*Assigned task:*
Starting with the line that contains "Click the first", repeat exactly every line through the last one in the records below, and leave out the pictures.

--- Available data Enclosed Below ---

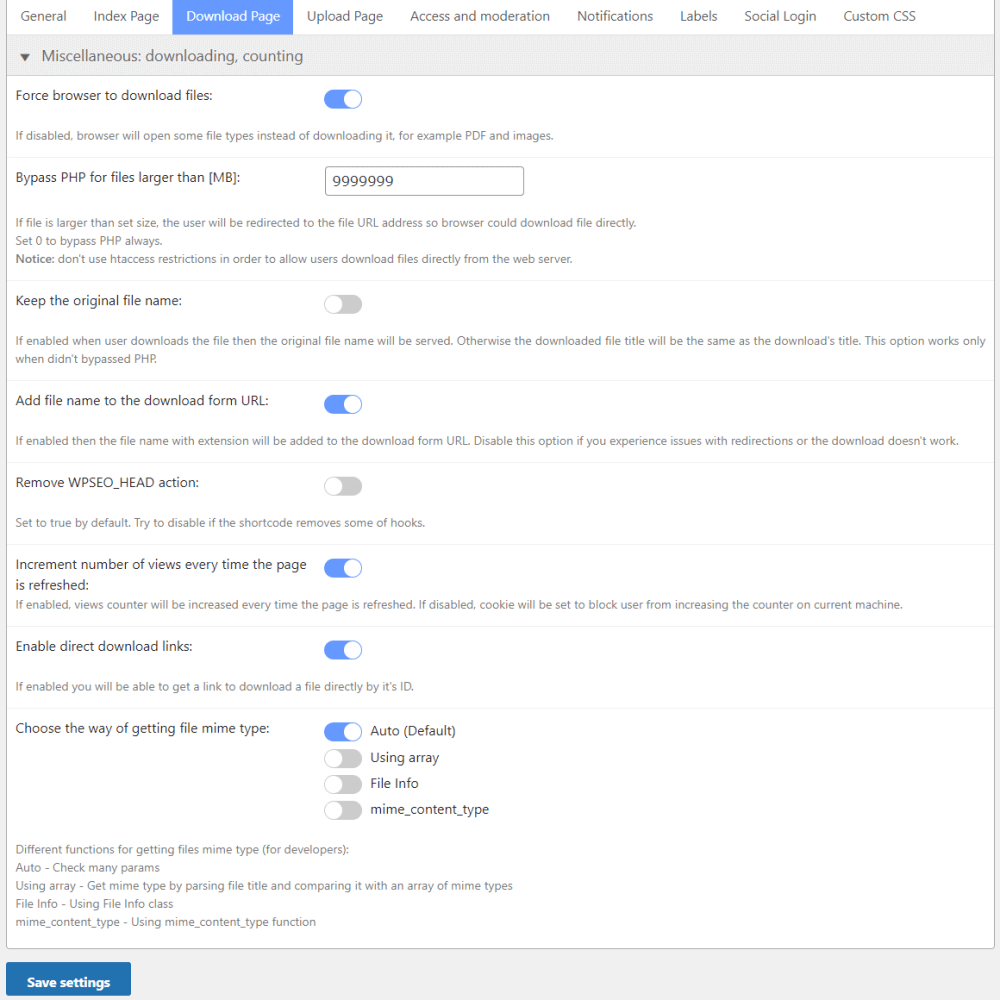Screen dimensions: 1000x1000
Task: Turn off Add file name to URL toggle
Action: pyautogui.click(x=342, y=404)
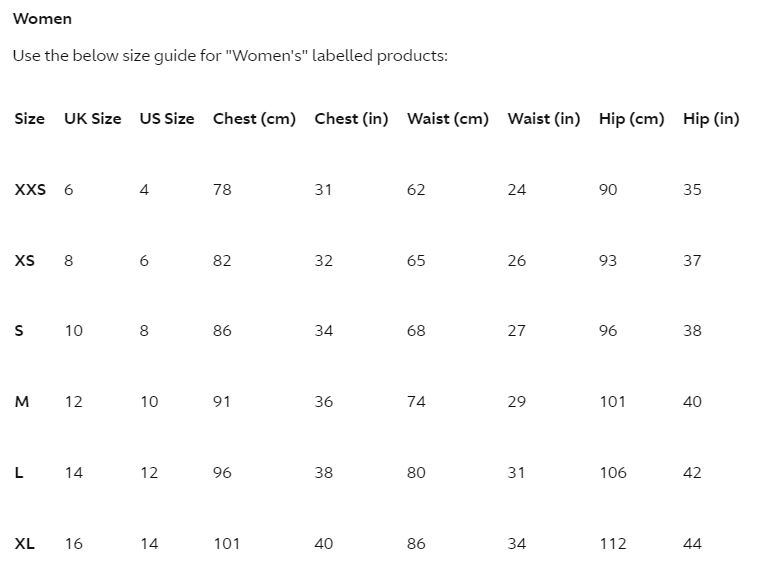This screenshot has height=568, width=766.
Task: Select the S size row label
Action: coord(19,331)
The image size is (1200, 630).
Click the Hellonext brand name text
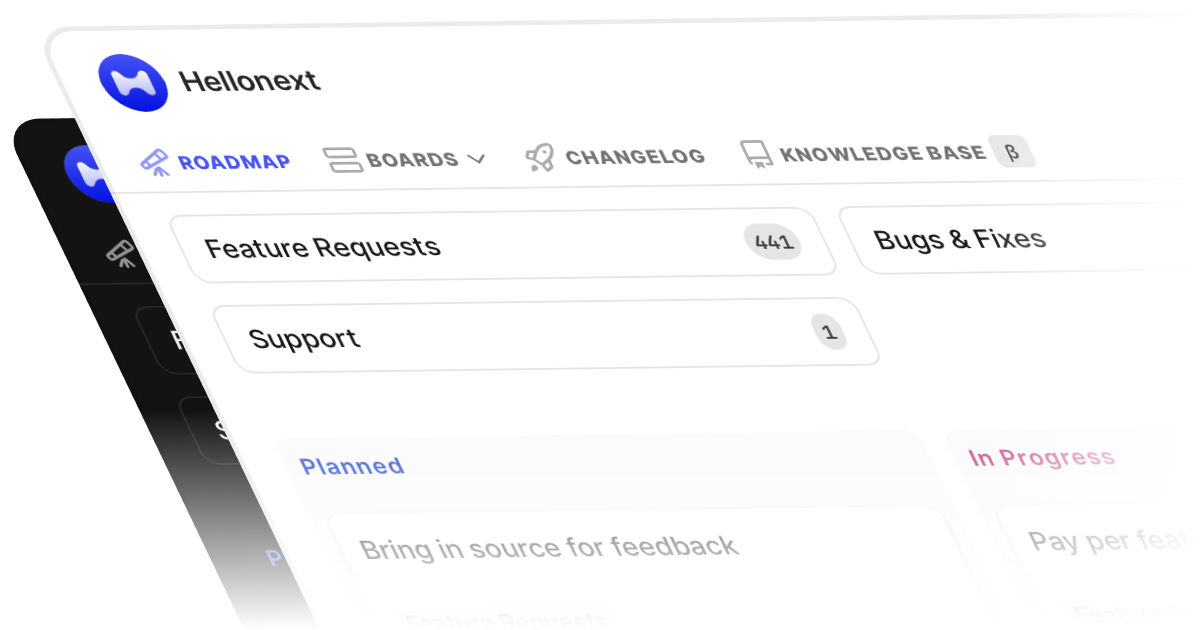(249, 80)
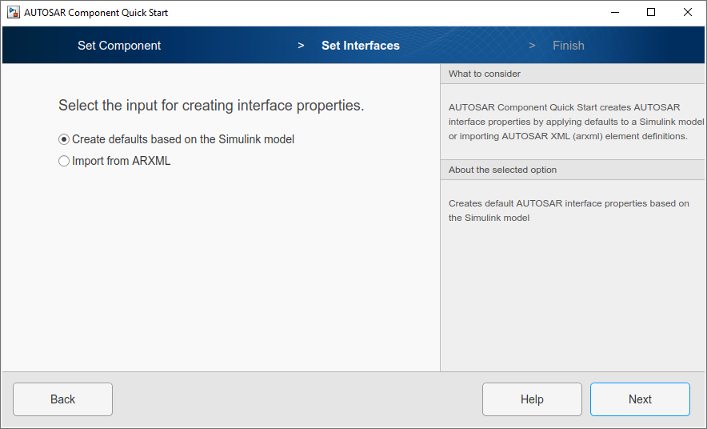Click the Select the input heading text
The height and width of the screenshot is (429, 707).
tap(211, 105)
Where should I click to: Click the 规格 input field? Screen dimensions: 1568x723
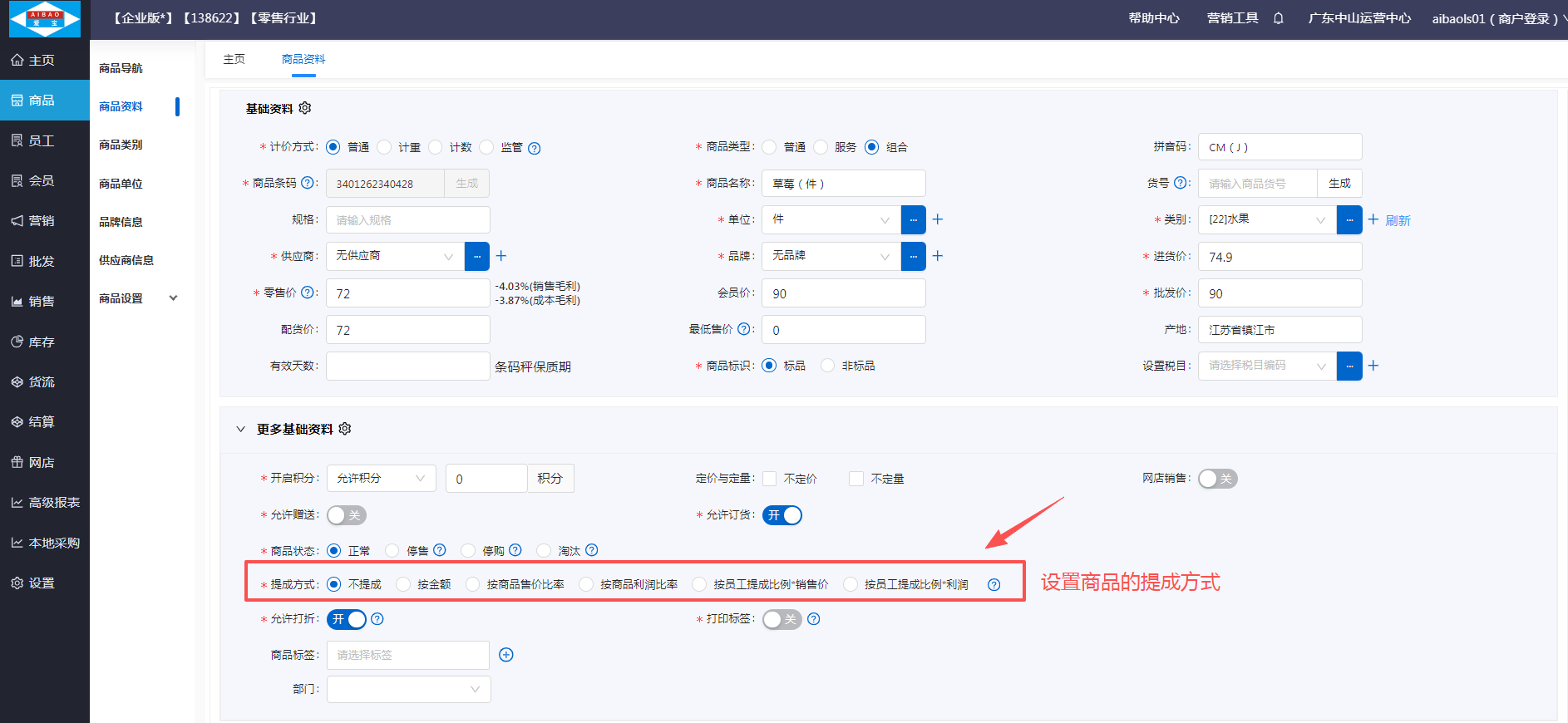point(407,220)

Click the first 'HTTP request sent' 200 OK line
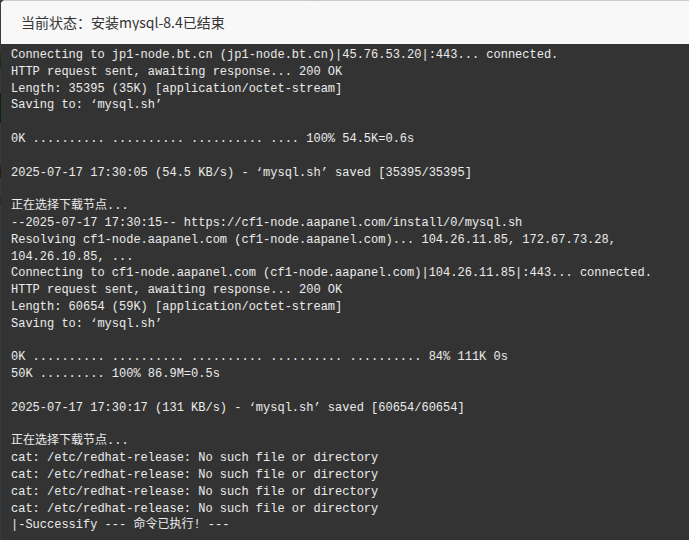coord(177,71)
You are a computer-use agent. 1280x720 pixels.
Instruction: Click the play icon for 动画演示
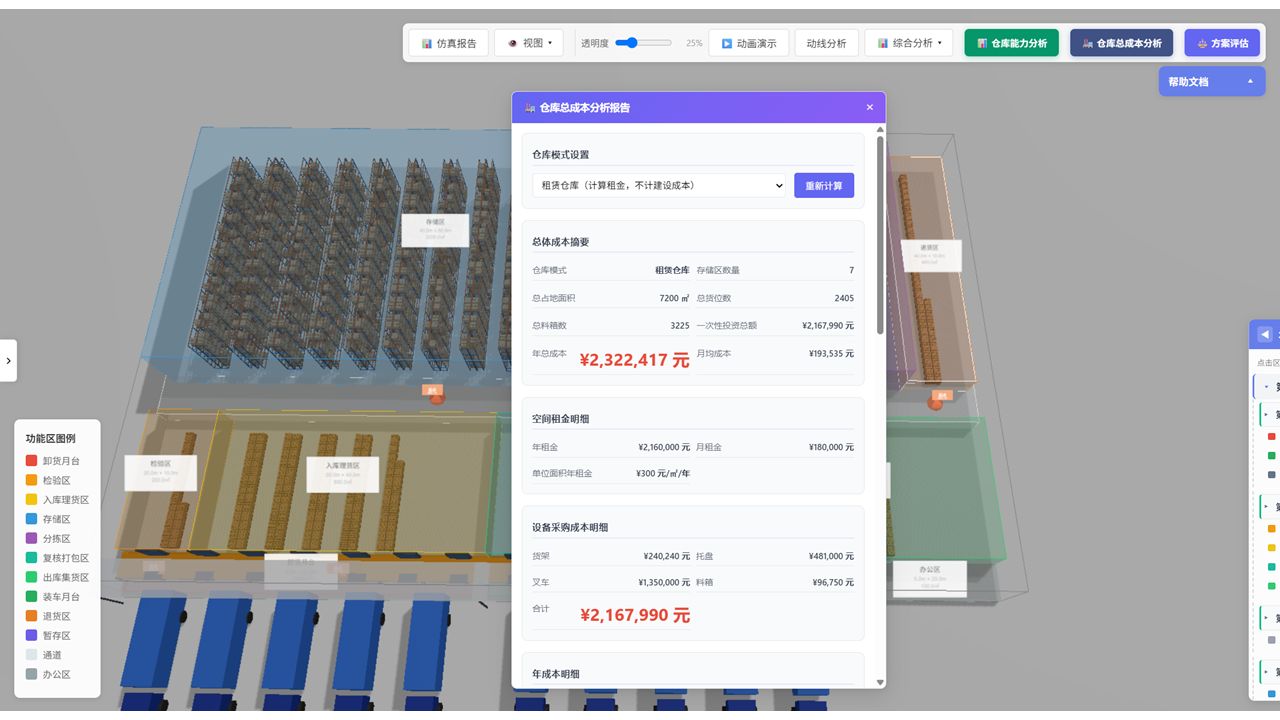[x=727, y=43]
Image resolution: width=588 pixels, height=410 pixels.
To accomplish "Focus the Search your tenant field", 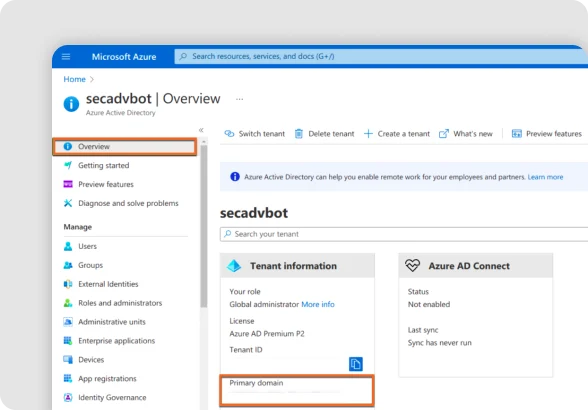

--- End of Enclosed Available data ---

*Written response:*
Click the first 'HTTP request sent' 200 OK line
coord(177,71)
You are a computer-use agent. 1280x720 pixels.
Instruction: Click the play icon for 动画演示
[x=727, y=43]
Image resolution: width=588 pixels, height=410 pixels.
To accomplish "Focus the Search your tenant field", 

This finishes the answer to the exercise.